President Donald J. Trump held a rally for hundreds of Black and brown supporters at the White House on Saturday, Oct. 10, in Washington, DC.
But rather than join his loyal supporters inside the White House as he normally would do, Trump spoke to them from the second-floor balcony of the Blue Room.
Trump was given a clean bill of health by his doctor last week, after testing positive for Covid-19 on Oct. 1.
Conservative activist Candace Owens, who is one of Trump’s most vocal supporters, is catching heat for reportedly paying Black people to attend the rally at the White House.
ABC News reported that Owens’s BLEXIT group paid for some Black people to travel by plane to the event. Attendees were asked to bring a mask and to fill out a form acknowledging that BLEXIT would cover the costs, including a Covid-19 test.
Owens slammed ABC News for twisting the facts.
“We are not interested in participating in your obvious media angle here to slander/attack the president regarding COVID-19,” Owens told ABC News, adding that the event was about “supporting law enforcement in minority communities.”
According to EURweb.com, Black Twitter accused Owens of using Black people as paid “props” for “racist” Trump and endangering their lives.

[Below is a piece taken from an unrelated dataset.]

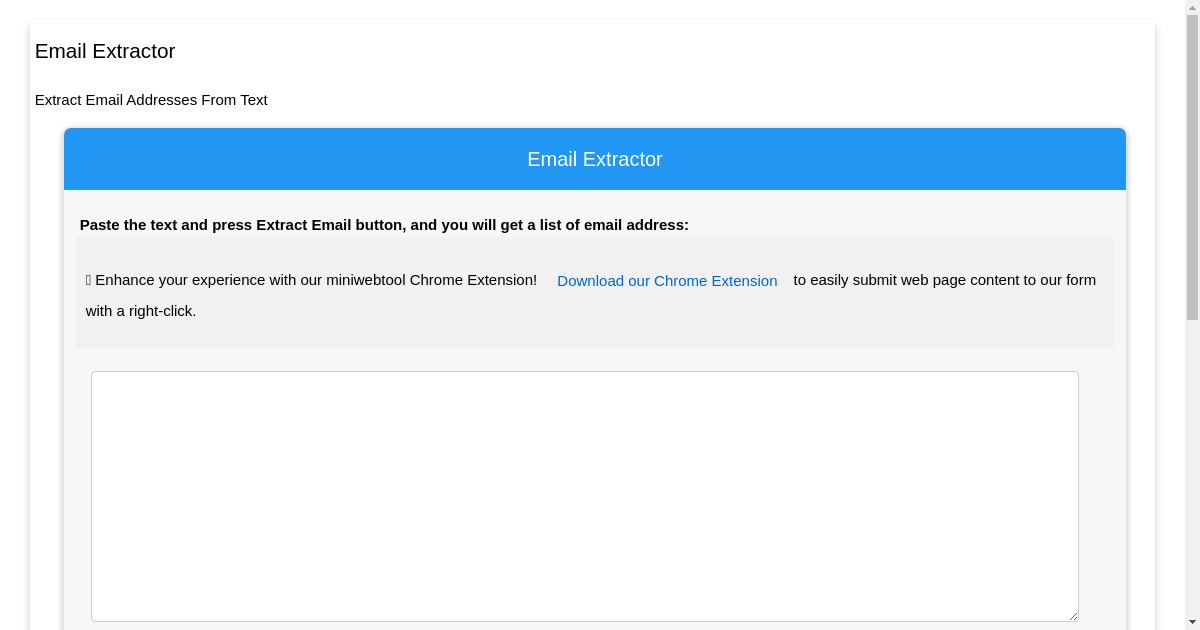Click the scrollbar up arrow
Image resolution: width=1200 pixels, height=630 pixels.
(x=1191, y=8)
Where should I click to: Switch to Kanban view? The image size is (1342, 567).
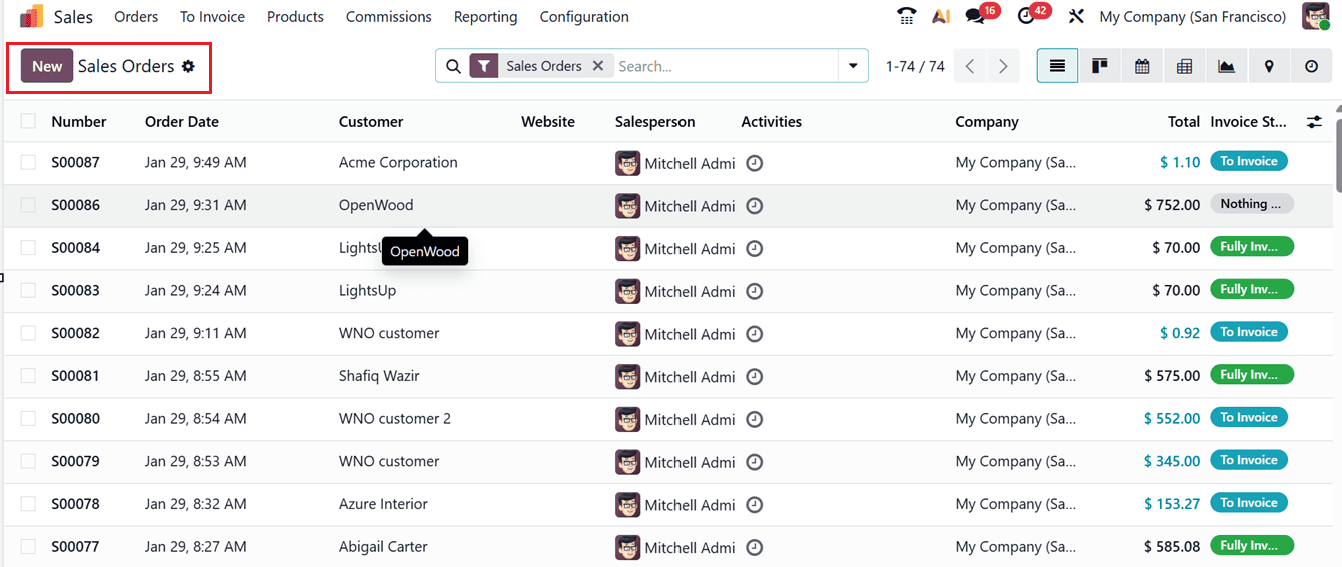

“They’re paying Black people to risk their lives as props for the COVID-infected racist president,” former Clinton foreign policy spokesperson Jesse Lehrich tweeted.
“She should be held accountable if any of them get sick. You’re flying people to be infected. And for what?” tweeted Elon James White, comedian, founder and editor in chief of This Week in Blackness.
Owens later admitted that a few Trump supporters “who asked for financial help” were provided with “travel stipends.”
She then accused her critics of “mocking people who are struggling financially.”
“Um… yes. We had a small group of attendees who asked for financial help to make the event so we secured travel stipends for them. Mocking people who are struggling financially is the weirdest, most elitist, Democrat flex— possibly ever,” she tweeted in response to writer Jonathan Capehart’s retweet of the ABC story.